In the records below, find the line holding "Task: Click the inserted" and the line holding "Given: Open the shopping bag cart icon". Set down both, with every line between them, exactly.

*** Opening TASK DATA ***

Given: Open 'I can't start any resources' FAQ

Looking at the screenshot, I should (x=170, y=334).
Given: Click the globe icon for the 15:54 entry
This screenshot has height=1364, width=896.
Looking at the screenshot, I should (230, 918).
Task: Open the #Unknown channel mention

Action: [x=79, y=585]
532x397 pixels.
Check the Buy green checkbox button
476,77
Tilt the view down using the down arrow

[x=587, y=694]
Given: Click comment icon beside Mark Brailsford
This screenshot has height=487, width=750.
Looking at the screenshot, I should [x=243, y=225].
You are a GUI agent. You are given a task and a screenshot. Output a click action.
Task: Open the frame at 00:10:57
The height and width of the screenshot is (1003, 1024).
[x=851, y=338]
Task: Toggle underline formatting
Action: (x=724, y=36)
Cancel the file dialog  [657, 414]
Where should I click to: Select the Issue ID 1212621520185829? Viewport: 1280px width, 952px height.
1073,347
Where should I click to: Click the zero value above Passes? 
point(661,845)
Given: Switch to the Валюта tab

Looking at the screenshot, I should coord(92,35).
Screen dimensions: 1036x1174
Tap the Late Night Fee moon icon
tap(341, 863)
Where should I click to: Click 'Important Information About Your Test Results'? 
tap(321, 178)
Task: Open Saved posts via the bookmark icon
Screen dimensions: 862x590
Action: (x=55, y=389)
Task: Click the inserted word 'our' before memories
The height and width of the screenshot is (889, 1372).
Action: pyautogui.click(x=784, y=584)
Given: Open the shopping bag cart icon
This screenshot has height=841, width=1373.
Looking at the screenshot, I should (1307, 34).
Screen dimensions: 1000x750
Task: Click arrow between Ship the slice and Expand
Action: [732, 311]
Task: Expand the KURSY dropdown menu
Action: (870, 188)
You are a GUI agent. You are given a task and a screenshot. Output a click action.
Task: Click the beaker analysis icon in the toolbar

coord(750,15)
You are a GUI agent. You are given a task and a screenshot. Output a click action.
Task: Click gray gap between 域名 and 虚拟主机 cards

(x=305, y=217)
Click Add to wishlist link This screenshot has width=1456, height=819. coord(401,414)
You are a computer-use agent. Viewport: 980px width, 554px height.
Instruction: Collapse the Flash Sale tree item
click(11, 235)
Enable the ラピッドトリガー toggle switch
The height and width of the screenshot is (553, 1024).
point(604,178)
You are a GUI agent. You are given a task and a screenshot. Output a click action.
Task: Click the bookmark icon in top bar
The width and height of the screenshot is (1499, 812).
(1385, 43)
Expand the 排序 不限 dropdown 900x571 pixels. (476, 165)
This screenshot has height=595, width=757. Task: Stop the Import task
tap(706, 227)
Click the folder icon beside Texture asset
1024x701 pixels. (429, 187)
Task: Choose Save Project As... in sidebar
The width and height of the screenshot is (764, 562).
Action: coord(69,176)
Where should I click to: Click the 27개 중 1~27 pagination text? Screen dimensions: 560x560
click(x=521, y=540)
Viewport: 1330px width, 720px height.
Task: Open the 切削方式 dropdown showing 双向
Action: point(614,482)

*** Closing TASK DATA ***

[RESPONSE TO THIS EXERCISE]
Task: Click the inserted word 'our' before memories
The height and width of the screenshot is (889, 1372).
Action: pyautogui.click(x=784, y=584)
Given: Open the shopping bag cart icon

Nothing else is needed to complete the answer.